America has a record defense spending per head, a vertiginous rate of
incarceration, among the highest numbers of legal executions and
gun-related deaths. It is still engaged in atavistic debates about
abortion, the role of religion, and whether to teach the theory of
evolution.
According to a series of special feature articles in The Economist,
America is generally well-liked in Europe, but less so than before. It
is utterly detested by the Moslem street, even in "progressive" Arab
countries, such as Egypt and Jordan. Everyone - Europeans and Arabs,
Asians and Africans - thinks that "the spread of American ideas and
customs is a bad thing".
Admittedly, we typically devalue most that which we have formerly
idealized and idolized.
To the liberal-minded, the United States of America reified the most
noble, lofty, and worthy values, ideals, and causes.
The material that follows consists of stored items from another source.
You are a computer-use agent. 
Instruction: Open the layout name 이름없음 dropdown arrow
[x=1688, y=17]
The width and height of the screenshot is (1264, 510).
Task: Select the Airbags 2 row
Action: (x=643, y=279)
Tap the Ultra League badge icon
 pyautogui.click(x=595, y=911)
It was a dream in
the throes of becoming, a vision of liberty, peace, justice,
prosperity, and progress. Its system, though far from flawless, was
considered superior - both morally and functionally - to any ever
conceived by Man.
Such unrealistic expectations inevitably and invariably lead to
disenchantment, disillusionment, bitter disappointment, seething anger,
and a sense of humiliation for having been thus deluded, or, rather,
self-deceived. This backlash is further exacerbated by the haughty
hectoring of the ubiquitous American missionaries of the
"free-market-cum-democracy" church.
Americans everywhere aggressively preach the superior virtues of their
homeland. Edward K. Thompson, managing editor of "Life" (1949-1961)
warned against this propensity to feign omniscience and omnipotence:
"Life (the magazine) must be curious, alert, erudite and moral, but it
must achieve this without being holier-than-thou, a cynic, a
know-it-all, or a Peeping Tom."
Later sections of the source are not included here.